Not only is the divergence on pension investment returns for the same asset class surprisingly large, our analysis has identified that underperformance is in many cases persistent and long lasting. This can have a very large impact on your retirement income.
Consider the following example; let’s assume you have a current fund of €500,000, are making €2,000 per month pension contributions (between employee and employer) and intend to retire in 15 years’ time. In total you will have invested €860,000 over the 15 years.
We have used data from Money mate to extract the last ten year pension investment performance, across the providers for their ‘Balanced Managed Fund’ which is widely used in Irish Group and Individual Pensions. The performance figures are net of annual management charges.
We compare how the example above would work for three different scenarios i.e. for the best performer– Company B , the ‘Market Average’ of the 11 funds reviewed and the worst performer i.e.
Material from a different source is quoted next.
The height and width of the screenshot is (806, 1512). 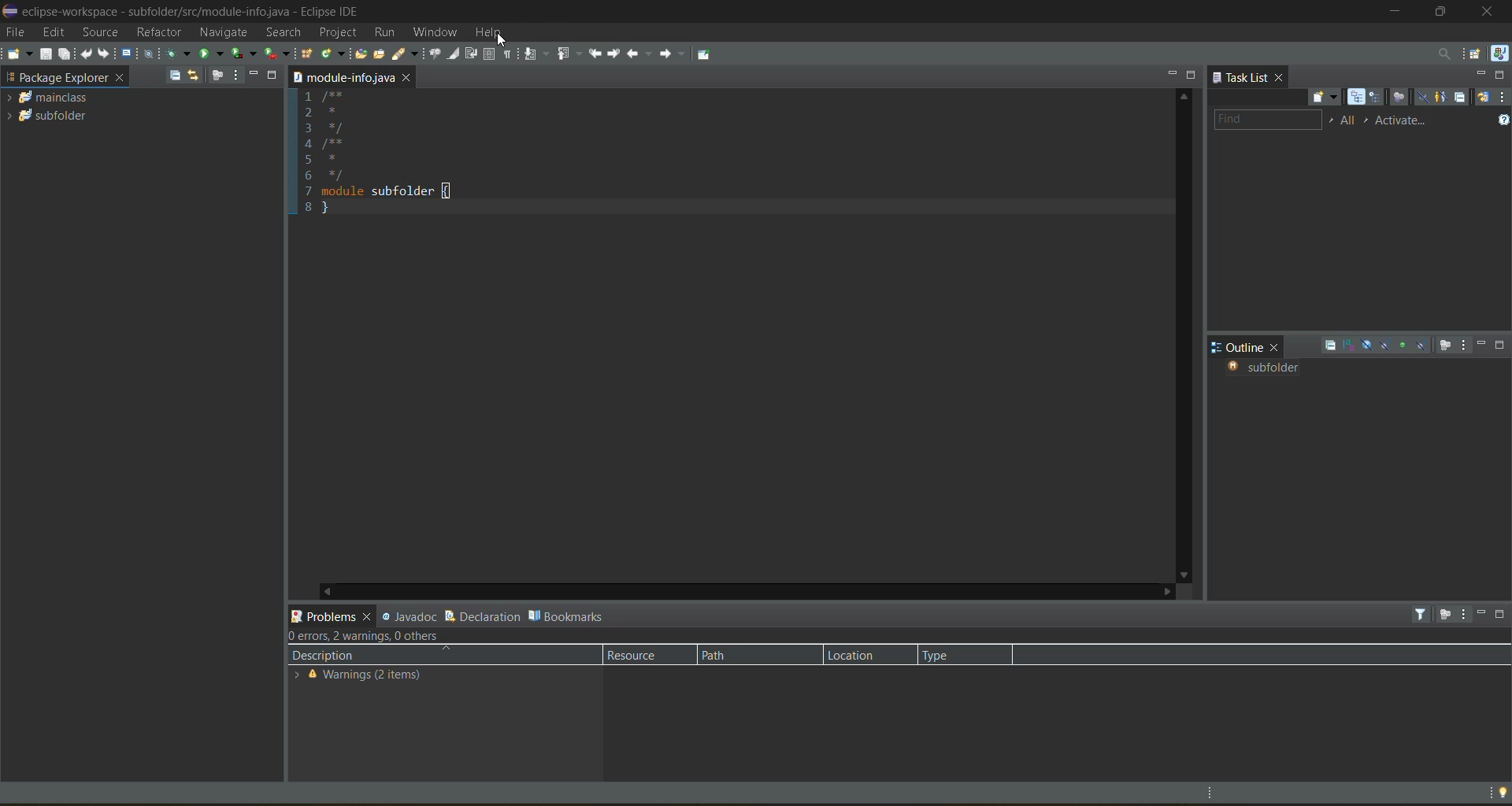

Company A
As the graph shows there is a considerable difference using the example above. With Company A, your pension is €839,150 after 15 years, which is €20,850 less than your total investment, whereas with the ‘Market Average’ your pension grows to €1,327,581 (a gain of over €460,000). If you had invested with Company B, the best company, your total investment of €860,000 would have given you a total pension pot of €1,836,995. This additional €976,995 for a similar fund and risk level is a considerable difference to your retirement fund!
As there is very little mobility between pension fund managers in Dublin, there does not appear to be any realistic mechanism for ‘mean reversion’ so underperformance can and does persist.
Bottom line is you need to make sure your investment manager is not consistently in the bottom quartile. The effect on your retirement pot could be huge. If you find that your current provider is bottom quartile we suggest you take prompt remedial action.